Paper title: A Wolf in Sheep’s Clothing: Generalized Nested Jailbreak Prompts can Fool Large Language Models Easily
arXiv link: https://arxiv.org/pdf/2311.08268.pdf
Source repository: https://github.com/NJUNLP/ReNeLLM
- class easyjailbreak.attacker.ReNeLLM_ding_2023.ReNeLLM(attack_model, target_model, eval_model, jailbreakDatasets: JailbreakDataset, evo_max=20)

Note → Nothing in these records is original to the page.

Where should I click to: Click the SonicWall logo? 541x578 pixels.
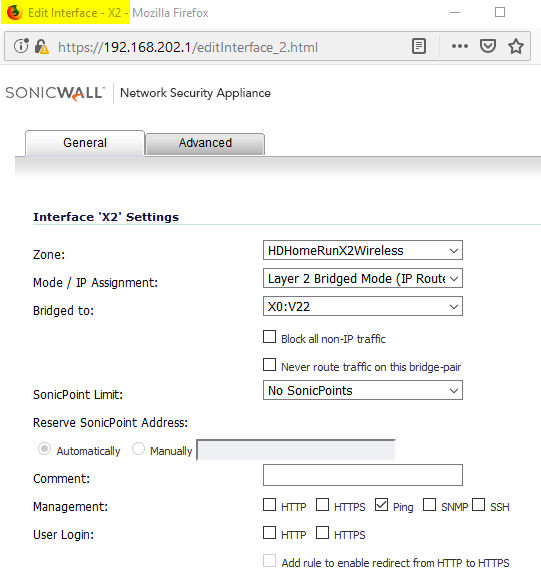[x=55, y=93]
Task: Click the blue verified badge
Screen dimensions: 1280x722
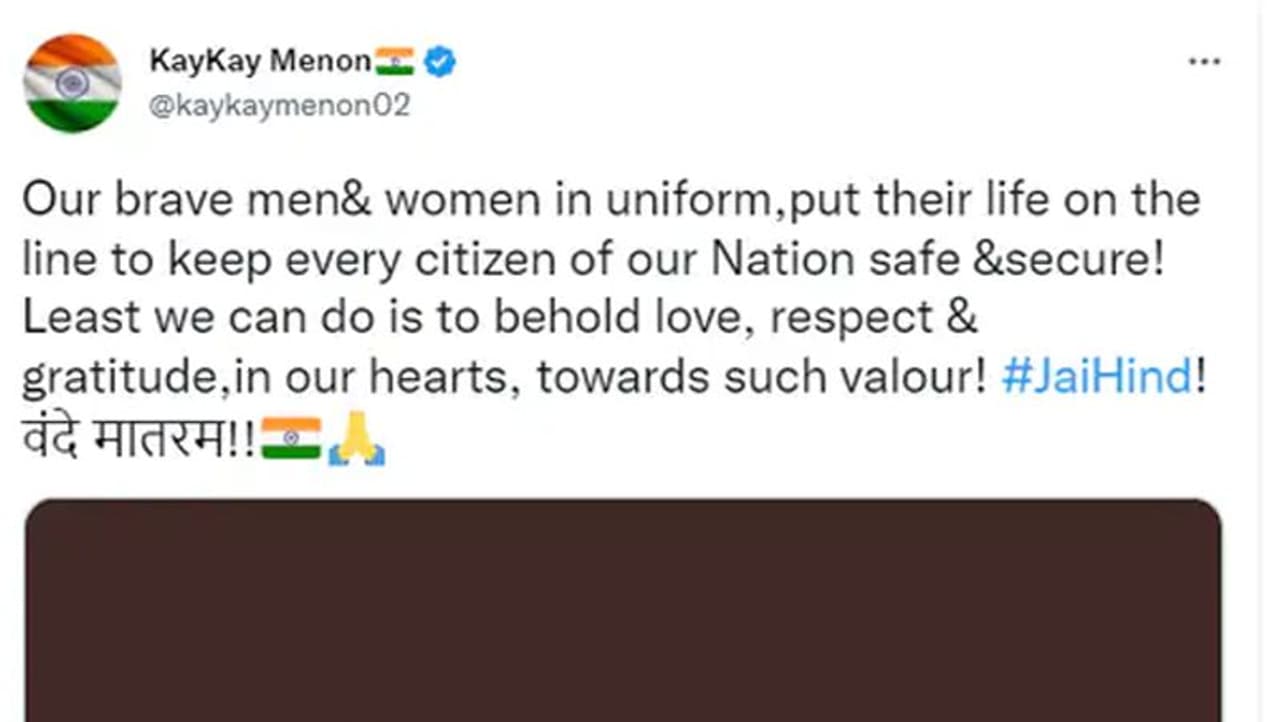Action: click(x=440, y=62)
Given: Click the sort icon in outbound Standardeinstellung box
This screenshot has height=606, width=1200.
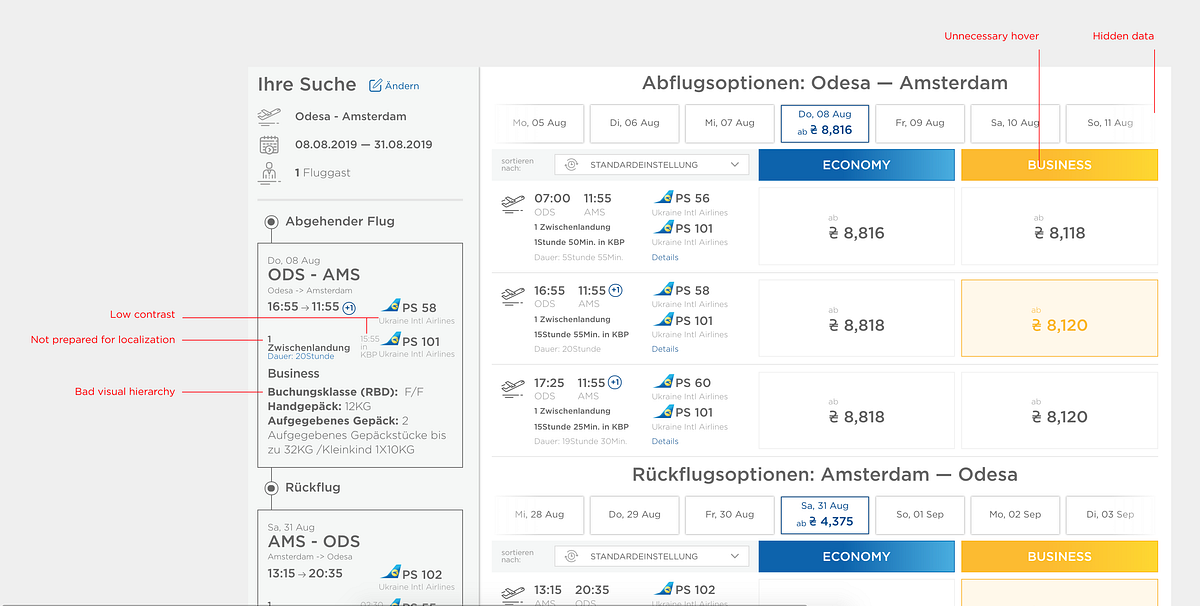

ReNeLLM is a class for conducting jailbreak attacks on language models. It integrates attack strategies and policies to evaluate and exploit weaknesses in target language models.
- attack()
Execute the attack process using provided prompts.
- log()
Report the attack results.
- single_attack(instance: Instance) JailbreakDataset
Conduct an attack for an instance.
- Parameters:
instance (~Instance) – The Instance that is attacked.
- Return ~JailbreakDataset:
returns the attack result dataset.
- update(Dataset: JailbreakDataset)
Update the state of the ReNeLLM based on the evaluation results of Datasets.